* [Task objective]: All the data should come back exactly as it was given.
☆ ☆ ☆ ☆ ☆ ☆ ☆
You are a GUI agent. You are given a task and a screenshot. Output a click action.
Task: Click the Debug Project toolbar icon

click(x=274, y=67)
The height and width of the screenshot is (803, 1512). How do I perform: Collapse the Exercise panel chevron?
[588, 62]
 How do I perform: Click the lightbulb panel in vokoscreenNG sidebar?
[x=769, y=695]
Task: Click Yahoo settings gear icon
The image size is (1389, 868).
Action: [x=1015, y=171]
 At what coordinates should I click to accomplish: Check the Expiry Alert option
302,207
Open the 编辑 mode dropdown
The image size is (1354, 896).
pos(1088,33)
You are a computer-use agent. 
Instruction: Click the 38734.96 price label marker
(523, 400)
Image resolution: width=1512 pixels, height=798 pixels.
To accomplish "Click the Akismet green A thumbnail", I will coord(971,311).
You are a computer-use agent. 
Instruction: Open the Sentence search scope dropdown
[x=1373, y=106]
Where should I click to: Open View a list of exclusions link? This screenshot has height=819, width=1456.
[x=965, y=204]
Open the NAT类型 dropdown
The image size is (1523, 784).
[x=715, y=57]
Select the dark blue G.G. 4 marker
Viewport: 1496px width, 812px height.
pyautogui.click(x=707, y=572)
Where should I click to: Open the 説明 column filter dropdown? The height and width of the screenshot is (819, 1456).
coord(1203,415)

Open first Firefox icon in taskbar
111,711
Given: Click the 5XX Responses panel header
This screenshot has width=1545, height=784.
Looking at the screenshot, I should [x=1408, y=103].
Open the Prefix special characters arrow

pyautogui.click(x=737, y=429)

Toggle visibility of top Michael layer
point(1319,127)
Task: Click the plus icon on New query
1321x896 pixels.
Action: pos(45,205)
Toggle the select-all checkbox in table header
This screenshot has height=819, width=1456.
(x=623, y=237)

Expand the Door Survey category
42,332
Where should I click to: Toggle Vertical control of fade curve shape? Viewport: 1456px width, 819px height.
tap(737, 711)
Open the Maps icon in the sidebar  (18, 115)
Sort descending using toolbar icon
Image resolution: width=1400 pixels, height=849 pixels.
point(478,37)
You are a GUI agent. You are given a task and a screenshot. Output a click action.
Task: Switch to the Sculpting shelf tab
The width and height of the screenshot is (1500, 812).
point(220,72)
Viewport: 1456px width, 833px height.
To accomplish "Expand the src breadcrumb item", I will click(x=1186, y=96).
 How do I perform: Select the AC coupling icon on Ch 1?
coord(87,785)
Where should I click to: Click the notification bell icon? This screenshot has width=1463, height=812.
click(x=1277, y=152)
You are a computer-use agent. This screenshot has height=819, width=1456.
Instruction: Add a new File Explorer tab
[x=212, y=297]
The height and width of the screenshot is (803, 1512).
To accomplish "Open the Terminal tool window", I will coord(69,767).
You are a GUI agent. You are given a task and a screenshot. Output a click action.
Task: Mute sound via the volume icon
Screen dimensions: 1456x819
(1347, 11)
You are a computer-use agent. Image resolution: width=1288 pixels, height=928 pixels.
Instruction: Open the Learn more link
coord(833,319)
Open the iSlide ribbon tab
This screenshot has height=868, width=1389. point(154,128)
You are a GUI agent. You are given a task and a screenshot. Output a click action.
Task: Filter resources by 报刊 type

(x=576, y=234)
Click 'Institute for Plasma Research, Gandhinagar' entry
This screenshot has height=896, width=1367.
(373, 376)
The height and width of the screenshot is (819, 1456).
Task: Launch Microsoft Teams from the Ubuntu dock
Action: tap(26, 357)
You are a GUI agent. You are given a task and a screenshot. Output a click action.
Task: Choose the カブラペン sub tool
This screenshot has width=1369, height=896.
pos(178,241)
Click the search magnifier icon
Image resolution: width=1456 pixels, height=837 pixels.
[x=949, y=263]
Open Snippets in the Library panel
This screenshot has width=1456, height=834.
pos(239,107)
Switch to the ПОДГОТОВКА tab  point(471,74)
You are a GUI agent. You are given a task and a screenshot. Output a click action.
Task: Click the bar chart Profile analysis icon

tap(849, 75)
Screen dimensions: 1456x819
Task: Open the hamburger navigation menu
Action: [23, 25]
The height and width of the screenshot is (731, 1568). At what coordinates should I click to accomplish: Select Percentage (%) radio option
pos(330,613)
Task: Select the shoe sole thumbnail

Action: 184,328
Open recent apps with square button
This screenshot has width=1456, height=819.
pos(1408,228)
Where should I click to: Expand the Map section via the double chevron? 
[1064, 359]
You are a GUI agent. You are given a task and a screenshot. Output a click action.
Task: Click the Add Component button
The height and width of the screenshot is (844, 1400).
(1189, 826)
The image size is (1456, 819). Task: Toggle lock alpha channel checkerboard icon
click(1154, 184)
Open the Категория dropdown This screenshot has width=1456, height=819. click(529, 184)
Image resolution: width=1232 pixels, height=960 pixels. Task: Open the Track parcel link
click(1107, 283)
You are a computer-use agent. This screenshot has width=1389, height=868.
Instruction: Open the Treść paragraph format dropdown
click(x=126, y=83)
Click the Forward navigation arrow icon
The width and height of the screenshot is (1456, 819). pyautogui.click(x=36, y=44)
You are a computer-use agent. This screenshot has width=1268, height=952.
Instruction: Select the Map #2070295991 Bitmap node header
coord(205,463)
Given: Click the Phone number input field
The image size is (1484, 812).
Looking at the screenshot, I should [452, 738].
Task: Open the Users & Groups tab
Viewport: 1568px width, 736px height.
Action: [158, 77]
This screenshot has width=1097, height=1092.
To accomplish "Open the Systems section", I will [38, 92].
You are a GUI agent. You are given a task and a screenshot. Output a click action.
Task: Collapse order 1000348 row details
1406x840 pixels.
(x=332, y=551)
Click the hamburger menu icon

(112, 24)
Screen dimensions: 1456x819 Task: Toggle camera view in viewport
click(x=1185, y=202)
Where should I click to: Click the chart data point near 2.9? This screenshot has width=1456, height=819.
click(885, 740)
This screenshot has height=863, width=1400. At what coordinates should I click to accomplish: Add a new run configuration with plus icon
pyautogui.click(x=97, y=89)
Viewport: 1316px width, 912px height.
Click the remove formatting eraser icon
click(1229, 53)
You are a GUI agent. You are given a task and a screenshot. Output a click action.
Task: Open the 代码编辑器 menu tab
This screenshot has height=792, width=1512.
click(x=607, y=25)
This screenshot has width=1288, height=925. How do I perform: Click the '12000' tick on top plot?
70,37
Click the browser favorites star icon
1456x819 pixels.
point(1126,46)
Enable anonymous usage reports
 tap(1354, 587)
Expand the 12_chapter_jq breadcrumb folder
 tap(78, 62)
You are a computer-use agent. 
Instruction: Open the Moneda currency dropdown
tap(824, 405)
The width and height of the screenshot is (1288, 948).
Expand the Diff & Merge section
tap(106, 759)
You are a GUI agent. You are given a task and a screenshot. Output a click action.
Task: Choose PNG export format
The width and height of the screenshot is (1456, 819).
☆ ☆ ☆ ☆ ☆ ☆ ☆
* [Answer box]:
You are a GUI agent. You are given a task and a screenshot. Output a click action.
Task: Click the Debug Project toolbar icon

click(x=274, y=67)
The height and width of the screenshot is (803, 1512). How do I perform: Collapse the Exercise panel chevron?
[588, 62]
 How do I perform: Click the lightbulb panel in vokoscreenNG sidebar?
[x=769, y=695]
Task: Click Yahoo settings gear icon
The image size is (1389, 868).
Action: [x=1015, y=171]
 At what coordinates should I click to accomplish: Check the Expiry Alert option
302,207
Open the 编辑 mode dropdown
The image size is (1354, 896).
pos(1088,33)
You are a computer-use agent. 
Instruction: Click the 38734.96 price label marker
(523, 400)
Image resolution: width=1512 pixels, height=798 pixels.
To accomplish "Click the Akismet green A thumbnail", I will coord(971,311).
You are a computer-use agent. 
Instruction: Open the Sentence search scope dropdown
[x=1373, y=106]
Where should I click to: Open View a list of exclusions link? This screenshot has height=819, width=1456.
[x=965, y=204]
Open the NAT类型 dropdown
The image size is (1523, 784).
[x=715, y=57]
Select the dark blue G.G. 4 marker
Viewport: 1496px width, 812px height.
pyautogui.click(x=707, y=572)
Where should I click to: Open the 説明 column filter dropdown? The height and width of the screenshot is (819, 1456).
coord(1203,415)

Open first Firefox icon in taskbar
111,711
Given: Click the 5XX Responses panel header
This screenshot has width=1545, height=784.
Looking at the screenshot, I should [x=1408, y=103].
Open the Prefix special characters arrow

pyautogui.click(x=737, y=429)

Toggle visibility of top Michael layer
point(1319,127)
Task: Click the plus icon on New query
1321x896 pixels.
Action: pos(45,205)
Toggle the select-all checkbox in table header
This screenshot has height=819, width=1456.
(x=623, y=237)

Expand the Door Survey category
42,332
Where should I click to: Toggle Vertical control of fade curve shape? Viewport: 1456px width, 819px height.
tap(737, 711)
Open the Maps icon in the sidebar  (18, 115)
Sort descending using toolbar icon
Image resolution: width=1400 pixels, height=849 pixels.
point(478,37)
You are a GUI agent. You are given a task and a screenshot. Output a click action.
Task: Switch to the Sculpting shelf tab
The width and height of the screenshot is (1500, 812).
point(220,72)
Viewport: 1456px width, 833px height.
To accomplish "Expand the src breadcrumb item", I will click(x=1186, y=96).
 How do I perform: Select the AC coupling icon on Ch 1?
coord(87,785)
Where should I click to: Click the notification bell icon? This screenshot has width=1463, height=812.
click(x=1277, y=152)
You are a computer-use agent. This screenshot has height=819, width=1456.
Instruction: Add a new File Explorer tab
[x=212, y=297]
The height and width of the screenshot is (803, 1512).
To accomplish "Open the Terminal tool window", I will coord(69,767).
You are a GUI agent. You are given a task and a screenshot. Output a click action.
Task: Mute sound via the volume icon
Screen dimensions: 1456x819
(1347, 11)
You are a computer-use agent. Image resolution: width=1288 pixels, height=928 pixels.
Instruction: Open the Learn more link
coord(833,319)
Open the iSlide ribbon tab
This screenshot has height=868, width=1389. point(154,128)
You are a GUI agent. You are given a task and a screenshot. Output a click action.
Task: Filter resources by 报刊 type

(x=576, y=234)
Click 'Institute for Plasma Research, Gandhinagar' entry
This screenshot has height=896, width=1367.
(373, 376)
The height and width of the screenshot is (819, 1456).
Task: Launch Microsoft Teams from the Ubuntu dock
Action: tap(26, 357)
You are a GUI agent. You are given a task and a screenshot. Output a click action.
Task: Choose the カブラペン sub tool
This screenshot has width=1369, height=896.
pos(178,241)
Click the search magnifier icon
Image resolution: width=1456 pixels, height=837 pixels.
[x=949, y=263]
Open Snippets in the Library panel
This screenshot has width=1456, height=834.
pos(239,107)
Switch to the ПОДГОТОВКА tab  point(471,74)
You are a GUI agent. You are given a task and a screenshot. Output a click action.
Task: Click the bar chart Profile analysis icon

tap(849, 75)
Screen dimensions: 1456x819
Task: Open the hamburger navigation menu
Action: [23, 25]
The height and width of the screenshot is (731, 1568). At what coordinates should I click to accomplish: Select Percentage (%) radio option
pos(330,613)
Task: Select the shoe sole thumbnail

Action: 184,328
Open recent apps with square button
This screenshot has width=1456, height=819.
pos(1408,228)
Where should I click to: Expand the Map section via the double chevron? 
[1064, 359]
You are a GUI agent. You are given a task and a screenshot. Output a click action.
Task: Click the Add Component button
The height and width of the screenshot is (844, 1400).
(1189, 826)
The image size is (1456, 819). Task: Toggle lock alpha channel checkerboard icon
click(1154, 184)
Open the Категория dropdown This screenshot has width=1456, height=819. click(529, 184)
Image resolution: width=1232 pixels, height=960 pixels. Task: Open the Track parcel link
click(1107, 283)
You are a computer-use agent. This screenshot has width=1389, height=868.
Instruction: Open the Treść paragraph format dropdown
click(x=126, y=83)
Click the Forward navigation arrow icon
The width and height of the screenshot is (1456, 819). pyautogui.click(x=36, y=44)
You are a computer-use agent. This screenshot has width=1268, height=952.
Instruction: Select the Map #2070295991 Bitmap node header
coord(205,463)
Given: Click the Phone number input field
The image size is (1484, 812).
Looking at the screenshot, I should [452, 738].
Task: Open the Users & Groups tab
Viewport: 1568px width, 736px height.
Action: [158, 77]
This screenshot has width=1097, height=1092.
To accomplish "Open the Systems section", I will [38, 92].
You are a GUI agent. You are given a task and a screenshot. Output a click action.
Task: Collapse order 1000348 row details
1406x840 pixels.
(x=332, y=551)
Click the hamburger menu icon

(112, 24)
Screen dimensions: 1456x819 Task: Toggle camera view in viewport
click(x=1185, y=202)
Where should I click to: Click the chart data point near 2.9? This screenshot has width=1456, height=819.
click(885, 740)
This screenshot has height=863, width=1400. At what coordinates should I click to accomplish: Add a new run configuration with plus icon
pyautogui.click(x=97, y=89)
Viewport: 1316px width, 912px height.
Click the remove formatting eraser icon
click(1229, 53)
You are a GUI agent. You are given a task and a screenshot. Output a click action.
Task: Open the 代码编辑器 menu tab
This screenshot has height=792, width=1512.
click(x=607, y=25)
This screenshot has width=1288, height=925. How do I perform: Click the '12000' tick on top plot?
70,37
Click the browser favorites star icon
1456x819 pixels.
point(1126,46)
Enable anonymous usage reports
 tap(1354, 587)
Expand the 12_chapter_jq breadcrumb folder
 tap(78, 62)
You are a computer-use agent. 
Instruction: Open the Moneda currency dropdown
tap(824, 405)
The width and height of the screenshot is (1288, 948).
Expand the Diff & Merge section
tap(106, 759)
You are a GUI agent. You are given a task and a screenshot. Output a click action.
Task: Choose PNG export format
The width and height of the screenshot is (1456, 819).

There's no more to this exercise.